One of the better bits of banter I drew from Valerie Brown’s piece on bacteria for us a little over two years ago was the idea that the bacteria in our gut had a vital job to do, and like other important workers they could parachute into other locales when disaster struck:
Some researchers are even exploring the idea of stool transplants — that is, introducing a healthy person’s gut bacteria into a sick person’s intestines via the donor’s feces. Although there are not many peer-reviewed studies of this rather disturbing concept, a review in the July 2004 Journal of Clinical Gastroenterology by Australian researcher Thomas Borody found that in a large majority of the cases reported in the medical literature, fecal transplants resulted in almost immediate and long-lasting relief for people suffering from inflammatory bowel conditions and for those with chronic antibiotic-induced diarrhea. (There’s definitely a market for fecal transplants. When one scientist mentioned the success of the procedure in an interview with The Wall Street Journal, he was inundated with calls from desperate patients begging for the treatment, even though he does not practice the therapy.)
Now new work in the field of fecal transplants finds the technique may even work better for one tummy problem (recurrent infections by the bacteria Clostridium difficile) than the antibiotic usually prescribed (vancomycin) to treat the condition. The experiment by a Dutch team of researchers worked so well that it was stopped in midstream after 81 percent of those receiving a stool transplant saw their diarrhea end after the first infusion, compared to 31 percent just receiving the antibiotic. The transplant also improved the diversity of beneficial gut fauna.
A nice piece by The Los Angeles Times’Monte Morin describes the study, and also gives some poop history:
The medicinal use of stool to treat illness dates back to 4th century China, when the physician Ge Hong described fecal solutions for the treatment of food poisoning and severe diarrhea. The remedy was considered a “medical miracle that brought patients back from the brink of death,” Dr. Faming Zhang of Nanjing Medical University wrote in the American Journal of Gastroenterology.
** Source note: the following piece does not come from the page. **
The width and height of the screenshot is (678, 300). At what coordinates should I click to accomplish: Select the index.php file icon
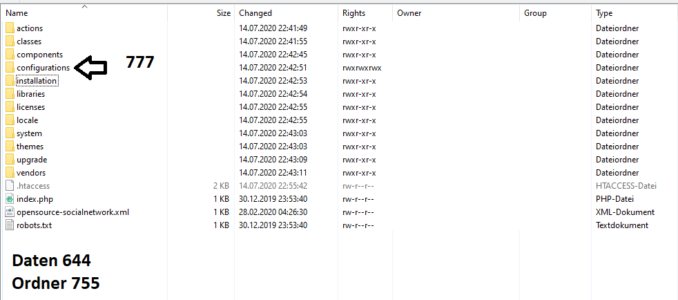click(10, 199)
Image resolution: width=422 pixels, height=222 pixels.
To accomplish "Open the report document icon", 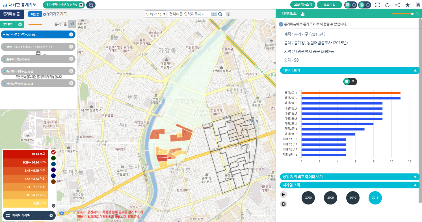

Later, in the 16th century Ming Dynasty, herbal healers prescribed fermented fecal solutions for abdominal ailments, calling the concoction “yellow soup” to make it more palatable.
Doctors in the West were more reticent, although it was known that certain mammals, such as dogs and camels, consumed excrement when they were ill, and that veterinarians sometimes used a fecal solution to treat ill horses. It wasn’t until 1958 that the first scientific paper on the use of fecal transplants in humans appeared in the United States.